Isto também é importante aos jovens: aprender a brincar um pouco com as coisas ‘sérias’. Parodiar a sisudez da vida é interessante até para se desestressar um pouco. Tente você também.

2 comentários:

Derê disse...

Boa noite, Professor!

Enquanto lia a sua postagem, lembrei-me do primeiro ano do curso de Letras, quando a professora de Teoria Literária propôs a leitura de uma obra do Affonso Romano de Sant’Anna, cujo título é "Paródia, Paráfrase e Cia”.

Intertexto é um daqueles assuntos fascinantes e, de minha parte, assumo o quanto “aproprio-me” de diversas singularidades literárias a fim de compor (ou, pelo menos, tentar) a minha própria.

Em comum com o senhor, fora também gostar bastante das composições do Zé Ramalho, há anos venho “dialogando” com textos inspirados (e que muito me inspiram!) do Drummond e do Fernando Pessoa – ainda que assim o faça na forma de muitos “monólogos” (risos).

Uma coisa, porém, professor, fez com que eu retomasse uma consideração feita de tempos em tempos, sobre a qual até cheguei a escrever algumas semanas atrás. Entendo que a intertextualidade também esteja diretamente relacionada ao conhecimento literário do leitor, no sentido de que, quanto maior este conhecimento, igualmente maiores são as possibilidades de ele estabelecer relações entre os textos, fazendo analogias. Contudo, qual a sua opinião a respeito daqueles textos que “dialogam” entre si, numa evidente intertextualidade, mas escritos por autores que não se conhecem uns aos outros?... Como se explica a produção daquele autor que escreve algo recém-publicado (ou, por que não, publicado muito antes), amplamente conhecido em determinada parte do mundo, mas ao qual ele não teve acesso e a que ele é completamente alheio do outro lado onde se encontra, sendo que esta sua produção parece “conversar” com aquela, como se dela tivesse mesmo se “apropriado”?...

Sua postagem é perfeita, assim como os exemplos dados, Professor. No entanto, gostaria também de saber a sua opinião sobre aquilo que podemos considerar “intertextos” e que, embora a “sintonia” entre eles, não são elaborações que originalmente encontram correspondência entre si.

Para casos assim, eu – que não sou psicóloga nem nada do gênero – cheguei a cogitar a teoria do “inconsciente coletivo” (risos).
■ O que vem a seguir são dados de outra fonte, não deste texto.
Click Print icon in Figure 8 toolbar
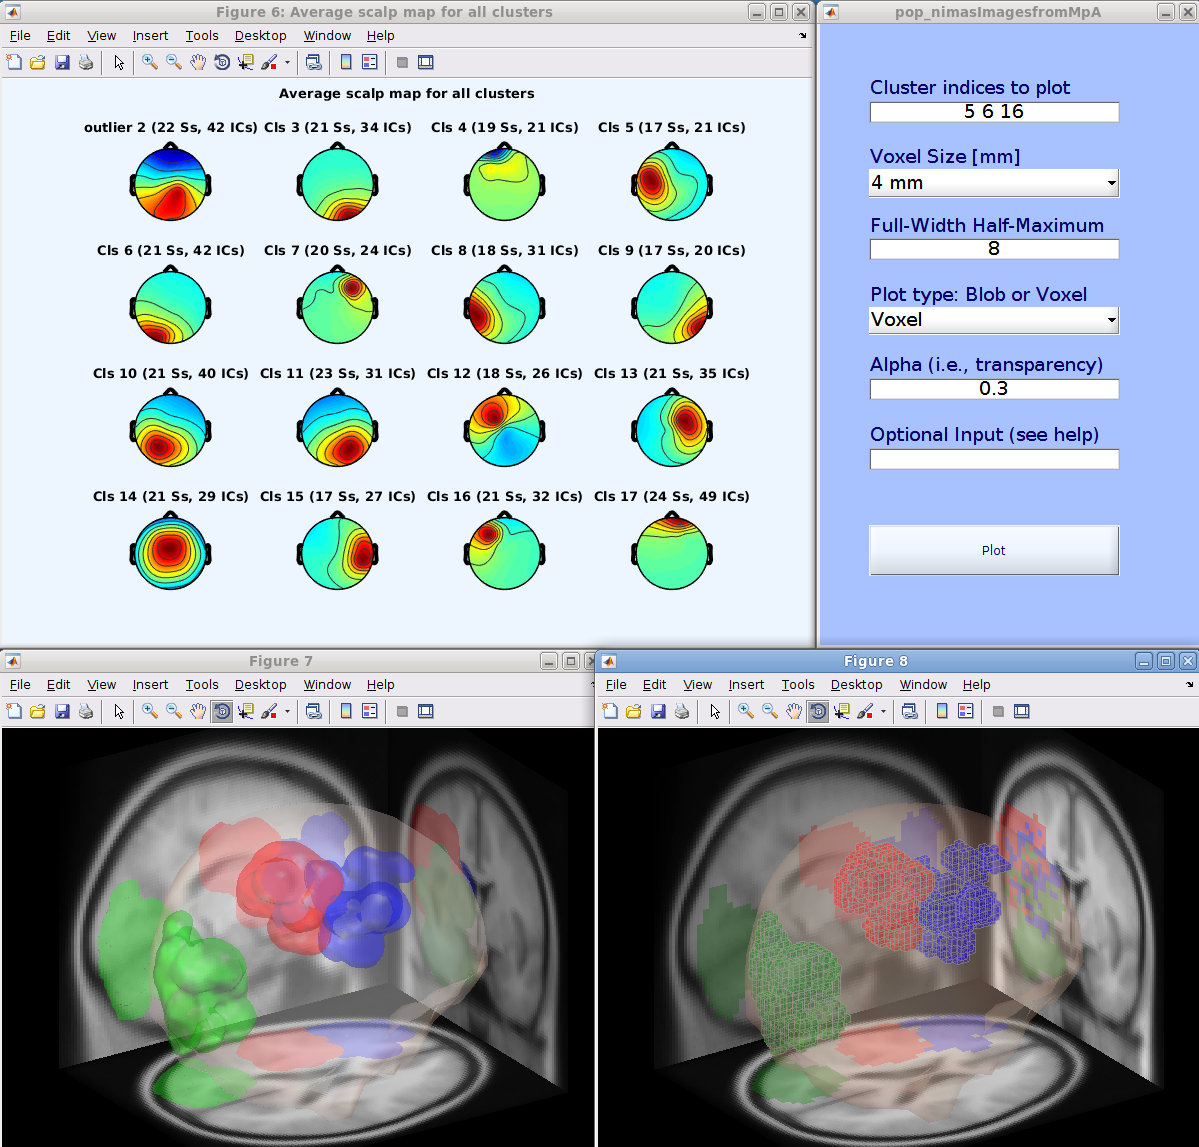 click(x=682, y=711)
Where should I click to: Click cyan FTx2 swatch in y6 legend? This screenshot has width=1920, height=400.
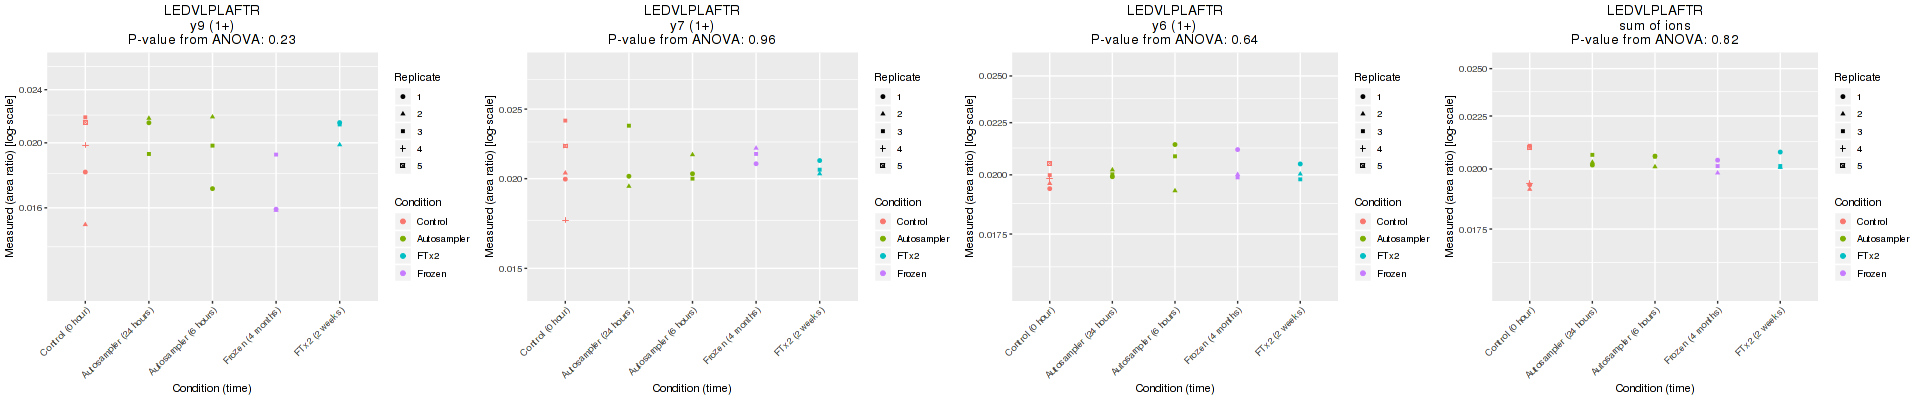point(1363,256)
E o senhor?
Bem, Professor, encerro este meu longo comentário deixando à disposição o link para o texto no qual consta essa minha despretensiosa “cogitação”, ansiosa por ler a sua resposta tão breve quanto possível – http://iaramolaescritora.blogspot.com/2011/01/entre-sombras-e-ideias.html.

Um abraço e parabéns pelo blogue!

Iara Mola
Redatora/Revisora
http://iaramolaescritora.blogspot.com
http://formaescrita.blogspot.com

anaflávia disse...

Parabéns pelo texto, aliás, um belo estudo de introdução aos pressupostos da literatura.